- How to complete this task: In the data below, repeat the line containing "You are a computer-use" and every following line exactly, up to and including the last line. Exclude pictures.
======== Provided information ========
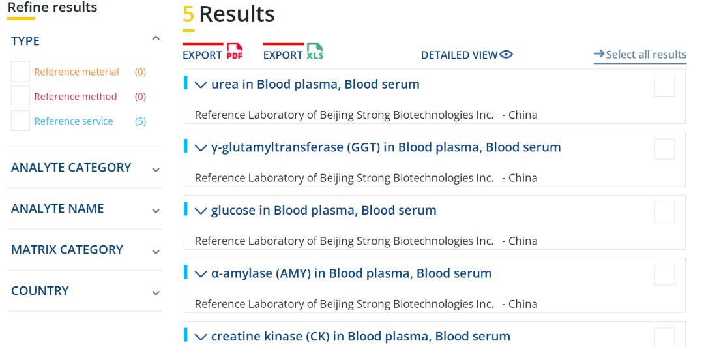The image size is (704, 347).
Task: Click the XLS export icon
Action: tap(315, 52)
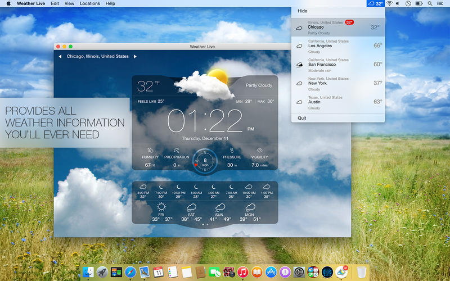Go to previous location with left arrow
Screen dimensions: 450x281
click(60, 57)
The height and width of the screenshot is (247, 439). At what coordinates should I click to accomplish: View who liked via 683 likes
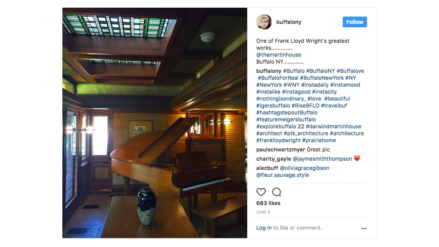[268, 203]
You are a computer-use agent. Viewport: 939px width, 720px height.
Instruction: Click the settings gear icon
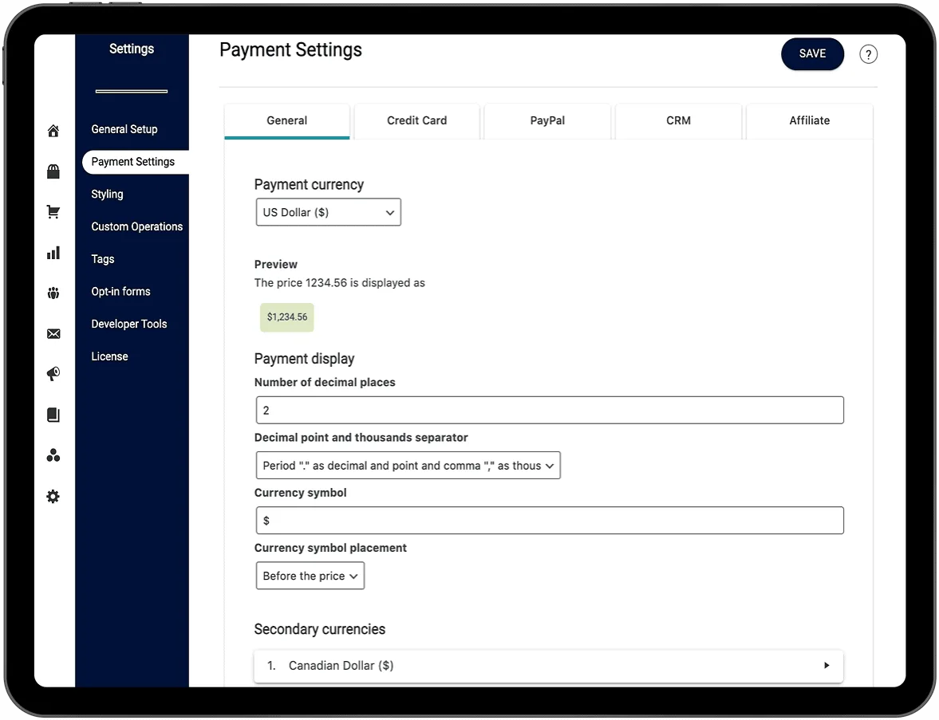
========
- Written response:
You are a computer-use agent. Viewport: 939px width, 720px height.
Instruction: Click the settings gear icon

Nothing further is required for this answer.